The Michigan State University College of Osteopathic Medicine (MSUCOM) is one of the two public medical schools of Michigan State University in East Lansing, Michigan. The college grants the Doctor of Osteopathic Medicine (D.O.) degree, as well as a DO-PhD combined degree for students interested in training as physician-scientists. MSUCOM operates two satellite campuses in Clinton Township and Detroit. The college is accredited by the American Osteopathic Association's Commission on Osteopathic College Accreditation (COCA) and by the Higher Learning Commission.

History
Michigan State University College of Osteopathic Medicine (MSUCOM) was founded at a time when new osteopathic medical schools were not being chartered. Many osteopathic doctors throughout Michigan began working on the creation of a new medical school.  In 1964, the Michigan Association of Osteopathic Physicians and Surgeons received a state charter and started to raise money for a new private osteopathic medical college. In 1969, the first class was admitted to the Michigan College of Osteopathic Medicine (MCOM) in Pontiac, Michigan, becoming the first osteopathic medical school to open since 1916.

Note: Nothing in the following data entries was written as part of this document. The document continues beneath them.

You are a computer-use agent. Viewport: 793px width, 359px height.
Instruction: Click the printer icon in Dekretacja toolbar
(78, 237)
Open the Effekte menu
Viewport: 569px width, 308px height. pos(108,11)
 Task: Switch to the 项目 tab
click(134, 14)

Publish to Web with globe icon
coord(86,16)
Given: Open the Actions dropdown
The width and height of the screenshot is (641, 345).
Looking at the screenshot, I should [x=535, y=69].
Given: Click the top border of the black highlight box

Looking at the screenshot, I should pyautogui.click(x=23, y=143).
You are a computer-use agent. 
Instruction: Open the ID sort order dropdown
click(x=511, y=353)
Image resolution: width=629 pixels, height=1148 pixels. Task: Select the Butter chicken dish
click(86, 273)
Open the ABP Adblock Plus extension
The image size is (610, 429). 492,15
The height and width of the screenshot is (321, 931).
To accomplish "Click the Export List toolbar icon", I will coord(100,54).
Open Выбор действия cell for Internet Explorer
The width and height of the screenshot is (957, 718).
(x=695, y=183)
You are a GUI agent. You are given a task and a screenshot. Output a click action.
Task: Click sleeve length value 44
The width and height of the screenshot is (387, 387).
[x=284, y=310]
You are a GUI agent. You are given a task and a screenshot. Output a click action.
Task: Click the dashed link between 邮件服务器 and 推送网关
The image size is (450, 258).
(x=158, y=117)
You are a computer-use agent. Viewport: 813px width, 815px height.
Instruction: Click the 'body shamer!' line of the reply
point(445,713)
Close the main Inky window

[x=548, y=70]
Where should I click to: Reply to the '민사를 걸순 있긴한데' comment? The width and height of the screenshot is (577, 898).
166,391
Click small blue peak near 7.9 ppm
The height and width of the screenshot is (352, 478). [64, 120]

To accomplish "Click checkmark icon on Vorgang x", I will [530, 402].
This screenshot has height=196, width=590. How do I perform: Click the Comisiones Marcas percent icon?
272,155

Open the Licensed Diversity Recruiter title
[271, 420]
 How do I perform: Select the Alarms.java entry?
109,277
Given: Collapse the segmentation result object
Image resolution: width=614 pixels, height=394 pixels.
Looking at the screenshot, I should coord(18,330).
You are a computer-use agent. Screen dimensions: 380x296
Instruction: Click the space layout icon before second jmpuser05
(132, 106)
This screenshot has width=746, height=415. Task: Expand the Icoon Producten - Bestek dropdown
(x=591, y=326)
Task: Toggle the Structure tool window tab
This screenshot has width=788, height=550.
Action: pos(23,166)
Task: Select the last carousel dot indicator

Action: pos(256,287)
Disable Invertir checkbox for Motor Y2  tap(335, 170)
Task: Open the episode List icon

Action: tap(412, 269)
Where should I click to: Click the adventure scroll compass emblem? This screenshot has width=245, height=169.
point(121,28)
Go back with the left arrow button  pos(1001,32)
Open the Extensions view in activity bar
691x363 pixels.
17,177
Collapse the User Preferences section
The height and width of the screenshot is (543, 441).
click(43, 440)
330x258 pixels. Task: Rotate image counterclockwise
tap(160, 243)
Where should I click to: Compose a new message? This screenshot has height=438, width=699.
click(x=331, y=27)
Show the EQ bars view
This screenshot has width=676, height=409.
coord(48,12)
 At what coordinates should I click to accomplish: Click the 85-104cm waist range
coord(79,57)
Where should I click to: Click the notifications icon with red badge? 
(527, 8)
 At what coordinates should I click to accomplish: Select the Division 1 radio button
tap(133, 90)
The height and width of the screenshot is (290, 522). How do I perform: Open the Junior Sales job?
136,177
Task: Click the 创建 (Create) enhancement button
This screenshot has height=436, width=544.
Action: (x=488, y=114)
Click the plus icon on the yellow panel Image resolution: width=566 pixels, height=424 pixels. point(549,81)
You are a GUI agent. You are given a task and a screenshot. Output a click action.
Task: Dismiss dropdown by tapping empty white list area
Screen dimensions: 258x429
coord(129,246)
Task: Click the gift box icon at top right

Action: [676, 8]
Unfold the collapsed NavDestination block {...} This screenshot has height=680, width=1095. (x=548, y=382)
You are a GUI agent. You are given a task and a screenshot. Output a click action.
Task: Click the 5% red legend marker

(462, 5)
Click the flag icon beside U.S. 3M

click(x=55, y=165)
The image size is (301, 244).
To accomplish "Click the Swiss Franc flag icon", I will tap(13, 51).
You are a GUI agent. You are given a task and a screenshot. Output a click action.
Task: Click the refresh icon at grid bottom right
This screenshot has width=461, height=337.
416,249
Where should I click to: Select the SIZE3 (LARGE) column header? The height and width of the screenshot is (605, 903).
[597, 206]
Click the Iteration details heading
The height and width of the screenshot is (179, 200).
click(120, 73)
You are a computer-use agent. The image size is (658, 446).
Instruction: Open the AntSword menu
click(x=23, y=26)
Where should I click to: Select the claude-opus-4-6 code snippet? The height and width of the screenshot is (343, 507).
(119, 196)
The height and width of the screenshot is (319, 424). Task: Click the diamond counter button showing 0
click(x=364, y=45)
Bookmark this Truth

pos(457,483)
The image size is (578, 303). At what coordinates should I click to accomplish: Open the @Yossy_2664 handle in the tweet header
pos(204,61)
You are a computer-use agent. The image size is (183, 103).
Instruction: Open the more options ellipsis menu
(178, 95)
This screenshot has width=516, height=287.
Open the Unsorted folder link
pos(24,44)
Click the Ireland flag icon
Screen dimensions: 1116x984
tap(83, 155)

That same year, the Michigan legislature passed P.A. 162, which stated that “A school of osteopathic medicine is established and shall be located as determined by the state board of education at an existing campus of a state university with an existing school or college of medicine." On September 19, 1969, Michigan State University accepted the legislative mandate and agreed to create a new osteopathic medical school on their campus, making it the first osteopathic medical school based at a public university. In 1971, MCOM was moved to East Lansing and was given its current name of MSUCOM. Myron S. Magan, D.O. was the first dean and served for more than two decades.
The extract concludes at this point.